Dari kamar terdengar suara deritan lemari. Lemari pun itu dikorek-korek. Pak Lunjak mencari tas yang biasa ia gunakan bila bepergian jauh. Setelah tas itu ditemukan, dibersihkannya dengan kain bekas yang biasa digunakan untuk membersihkan cermin. Setelah bersih dimasukan beberapa baju, celana pendek dan panjang, serta sarung. Penuh sudah tas yang tidak terlalu besar itu. Tas itulah yang akan menyertai dirinya pergi ke Malaysia.
"Saya tiga hari lagi berangkat ke Malaysia," ujarnya kepada istrinya yang tengah menyusui Trengginas. Pernyataan itu tak membuat istrinya kaget, justru ia ingin segera suaminya itu pergi ke Malaysia agar bisa sesegera mungkin untuk mengirim uang. Selama ini kehidupan mereka di bawah kecukupan sehingga sering utang sana-sini. "Ya sudah, mudah-mudahan Kamu cepat bekerja dan segera mengirim uang," kata istrinya.

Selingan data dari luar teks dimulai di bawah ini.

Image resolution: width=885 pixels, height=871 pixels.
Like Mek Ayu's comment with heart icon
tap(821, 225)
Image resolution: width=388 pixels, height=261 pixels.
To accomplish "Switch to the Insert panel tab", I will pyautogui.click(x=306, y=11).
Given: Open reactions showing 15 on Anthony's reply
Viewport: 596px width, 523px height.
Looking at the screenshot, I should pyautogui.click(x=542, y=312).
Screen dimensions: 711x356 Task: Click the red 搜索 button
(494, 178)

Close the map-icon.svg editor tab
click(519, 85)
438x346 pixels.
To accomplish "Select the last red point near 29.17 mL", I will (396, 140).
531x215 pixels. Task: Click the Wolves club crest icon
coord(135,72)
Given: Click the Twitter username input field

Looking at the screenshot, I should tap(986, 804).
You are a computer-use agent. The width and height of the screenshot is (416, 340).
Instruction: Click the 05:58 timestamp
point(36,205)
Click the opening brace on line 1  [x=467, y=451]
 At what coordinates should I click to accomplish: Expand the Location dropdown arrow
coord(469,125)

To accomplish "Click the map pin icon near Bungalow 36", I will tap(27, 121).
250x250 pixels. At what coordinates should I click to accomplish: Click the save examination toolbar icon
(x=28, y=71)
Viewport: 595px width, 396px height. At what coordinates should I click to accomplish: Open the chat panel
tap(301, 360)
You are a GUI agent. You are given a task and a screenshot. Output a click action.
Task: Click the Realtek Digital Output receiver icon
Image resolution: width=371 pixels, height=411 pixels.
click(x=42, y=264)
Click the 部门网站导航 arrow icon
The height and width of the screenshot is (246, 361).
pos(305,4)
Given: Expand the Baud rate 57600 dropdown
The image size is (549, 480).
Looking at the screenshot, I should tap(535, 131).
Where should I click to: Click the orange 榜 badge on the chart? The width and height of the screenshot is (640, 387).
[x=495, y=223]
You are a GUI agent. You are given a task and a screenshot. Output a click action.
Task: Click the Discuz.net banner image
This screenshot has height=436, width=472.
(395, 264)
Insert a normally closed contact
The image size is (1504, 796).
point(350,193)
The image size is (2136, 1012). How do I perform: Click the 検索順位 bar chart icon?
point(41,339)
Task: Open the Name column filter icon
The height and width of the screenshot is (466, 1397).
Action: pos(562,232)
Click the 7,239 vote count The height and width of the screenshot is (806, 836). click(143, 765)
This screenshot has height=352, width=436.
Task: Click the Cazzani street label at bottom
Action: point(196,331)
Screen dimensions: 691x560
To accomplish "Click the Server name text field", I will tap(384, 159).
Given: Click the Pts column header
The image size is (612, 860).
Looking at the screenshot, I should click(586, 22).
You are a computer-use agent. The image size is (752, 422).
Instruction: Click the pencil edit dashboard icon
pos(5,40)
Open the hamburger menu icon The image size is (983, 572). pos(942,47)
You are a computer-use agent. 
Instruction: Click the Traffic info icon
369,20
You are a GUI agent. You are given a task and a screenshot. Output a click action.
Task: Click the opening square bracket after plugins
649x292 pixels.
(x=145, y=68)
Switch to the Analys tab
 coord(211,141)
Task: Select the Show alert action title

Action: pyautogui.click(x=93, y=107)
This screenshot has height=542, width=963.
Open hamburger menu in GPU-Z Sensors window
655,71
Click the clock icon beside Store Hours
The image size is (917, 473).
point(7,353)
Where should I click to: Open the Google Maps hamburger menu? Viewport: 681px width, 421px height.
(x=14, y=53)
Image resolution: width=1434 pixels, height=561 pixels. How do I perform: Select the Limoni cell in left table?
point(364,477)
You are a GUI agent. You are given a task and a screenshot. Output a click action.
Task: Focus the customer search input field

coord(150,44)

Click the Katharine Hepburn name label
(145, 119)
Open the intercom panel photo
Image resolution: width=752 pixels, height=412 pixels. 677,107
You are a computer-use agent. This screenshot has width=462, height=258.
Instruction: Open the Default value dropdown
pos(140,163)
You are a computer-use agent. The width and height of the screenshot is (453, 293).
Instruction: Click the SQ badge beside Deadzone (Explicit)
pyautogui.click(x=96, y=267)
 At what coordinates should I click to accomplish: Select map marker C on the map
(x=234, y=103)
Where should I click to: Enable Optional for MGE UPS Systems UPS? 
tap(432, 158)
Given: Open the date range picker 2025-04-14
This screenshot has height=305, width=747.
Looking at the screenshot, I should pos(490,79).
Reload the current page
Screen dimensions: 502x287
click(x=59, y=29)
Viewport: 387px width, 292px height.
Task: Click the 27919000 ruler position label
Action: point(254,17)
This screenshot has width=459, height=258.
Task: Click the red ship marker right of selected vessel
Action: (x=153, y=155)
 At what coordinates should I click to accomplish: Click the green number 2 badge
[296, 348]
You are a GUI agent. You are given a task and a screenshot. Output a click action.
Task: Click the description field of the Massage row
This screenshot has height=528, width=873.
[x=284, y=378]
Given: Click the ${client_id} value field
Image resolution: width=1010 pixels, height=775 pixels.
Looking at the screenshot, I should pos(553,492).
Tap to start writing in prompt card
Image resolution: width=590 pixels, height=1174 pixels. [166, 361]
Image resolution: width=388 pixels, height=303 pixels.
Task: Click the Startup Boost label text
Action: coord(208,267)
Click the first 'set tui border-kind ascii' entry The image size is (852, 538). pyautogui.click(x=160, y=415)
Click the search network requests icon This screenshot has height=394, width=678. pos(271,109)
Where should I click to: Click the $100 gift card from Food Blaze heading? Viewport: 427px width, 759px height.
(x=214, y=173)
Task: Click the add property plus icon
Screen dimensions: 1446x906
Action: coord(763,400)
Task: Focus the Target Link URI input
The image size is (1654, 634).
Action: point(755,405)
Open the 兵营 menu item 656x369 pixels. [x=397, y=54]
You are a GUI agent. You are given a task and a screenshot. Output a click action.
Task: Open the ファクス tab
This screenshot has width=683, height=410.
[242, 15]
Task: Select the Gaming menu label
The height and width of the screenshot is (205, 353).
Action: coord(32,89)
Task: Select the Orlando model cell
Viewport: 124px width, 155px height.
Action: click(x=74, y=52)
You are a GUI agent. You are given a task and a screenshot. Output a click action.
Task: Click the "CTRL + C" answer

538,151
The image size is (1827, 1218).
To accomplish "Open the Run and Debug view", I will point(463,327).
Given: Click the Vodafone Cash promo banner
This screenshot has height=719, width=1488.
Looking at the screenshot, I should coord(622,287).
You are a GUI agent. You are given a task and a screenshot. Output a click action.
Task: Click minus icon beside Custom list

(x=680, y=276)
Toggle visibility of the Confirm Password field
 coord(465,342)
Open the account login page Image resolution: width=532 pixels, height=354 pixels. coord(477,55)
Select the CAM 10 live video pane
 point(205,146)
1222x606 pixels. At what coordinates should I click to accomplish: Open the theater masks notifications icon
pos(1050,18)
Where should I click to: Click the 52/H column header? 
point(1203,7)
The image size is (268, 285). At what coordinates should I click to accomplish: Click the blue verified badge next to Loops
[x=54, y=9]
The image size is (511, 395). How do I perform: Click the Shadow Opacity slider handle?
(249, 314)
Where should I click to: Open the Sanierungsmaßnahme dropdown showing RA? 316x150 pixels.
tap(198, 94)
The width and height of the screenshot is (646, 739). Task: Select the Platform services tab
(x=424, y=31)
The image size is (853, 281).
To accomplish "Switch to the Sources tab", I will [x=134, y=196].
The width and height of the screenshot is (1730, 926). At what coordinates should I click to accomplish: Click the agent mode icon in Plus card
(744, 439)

Dengan tak menghiraukan harapan istrinya, Pak Lunjak menuju kamar mandi yang berada di samping rumah. Suara deritan roda penarik timba dari sumur terdengar ke dalam rumah ketika Pak Lunjak hendak mengisi bak mandi yang sudah lumutan itu. Setelah sepuluh kali menimba air dari sumur, bak mandi itu penuh. Tak lama kemudian terdengar suara byur, byur, byur, yang menandakan Pak Lunjak sedang membasuh badannya dengan air bening itu. Setelah mengosok badan dengan sabun mandi yang dibeli di Warung Mamik, terdengar kembali suara byur, byur, byur, suara air tumpah itu menandakan bahwa Pak Lunjak sedang membilas tubuh dari busa sabun mandi. Beberapa saat kemudian, diambilnya handuk yang diletakkan di pintu kamar mandi. Dikeringkannya badan yang penuh air dengan handuk yang sudah usang dan berwarna kumal. Dengan mengenakan sarung, Pak Lunjak keluar kamar mandi dan langsung menuju kamar. Istrinya heran setelah suaminya masuk kamar tak terdengar suara apapun dari kamar itu. Ditengoknya kamar itu, eh ternyata suaminya langsung tidur. Dengan wajah sedikit kesal, kain penutup kamar itu dihempaskan dari tangannya.